In general I agree. But the problem is so widespread throughout the world, and that so much wealth is paper wealth and not real assets, that the global economy does not have the reserve to absorb these defaults.
Mr. Fight the Power;53746 wrote:You didn't answer my question.
Who would be in charge of this regulation?
It has to be legislated nationally and enforced by the US Treasury, just as banking regulations are enforced by them.
They have to have better risk metrics, better transparency, and they can't be as incompetent as the SEC has been. But that's not an argument to scrap regulation any more than 9/11 is an argument to scrap the FBI and CIA. The problem is that 1) almost no one truly understands the financial system, 2) the people who DO understand the financial system manipulate it to their own benefit, and 3) there is no way that for-profit financial institutions will self-police when they are competing against one another.
http://www.nytimes.com/2009/03/11/business/economy/11leonhardt.html?_r=1
Mr. Fight the Power;53746 wrote:Everyone who hopes for a little objectivity from the government in economic matters.
Everyone of them is surrounded and has been surrounded by big money interests.
I hear you, I mean in the medical profession we are required to give full disclosure of financial agreements we've made with industry before we can get a research grant, publish an article, or give a talk.
Hank Paulson is an example of someone who seemed to remain more beholden to his buddies at Goldman-Sachs.
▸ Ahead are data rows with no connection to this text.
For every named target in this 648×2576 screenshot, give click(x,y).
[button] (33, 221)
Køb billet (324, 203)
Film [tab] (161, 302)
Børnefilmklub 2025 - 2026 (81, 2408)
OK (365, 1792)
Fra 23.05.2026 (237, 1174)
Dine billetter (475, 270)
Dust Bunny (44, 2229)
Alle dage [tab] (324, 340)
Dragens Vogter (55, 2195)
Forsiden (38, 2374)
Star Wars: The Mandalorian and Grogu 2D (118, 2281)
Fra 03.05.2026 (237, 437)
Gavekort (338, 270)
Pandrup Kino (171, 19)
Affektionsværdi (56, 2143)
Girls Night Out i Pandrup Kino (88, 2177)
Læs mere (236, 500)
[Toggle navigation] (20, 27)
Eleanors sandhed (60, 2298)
Geithner was head of the NY Federal Reserve, i.e. he was regulating the institutions and not participating in them before going to the Treasury. Ben Bernanke was in academia before going to the Fed. Larry Summers was president of Harvard and was in the Clinton administration before that.
But if you were in Obama's shoes who could you appoint? I mean you need people who actually understand this problem, and I'm not sure there are many people out there who do.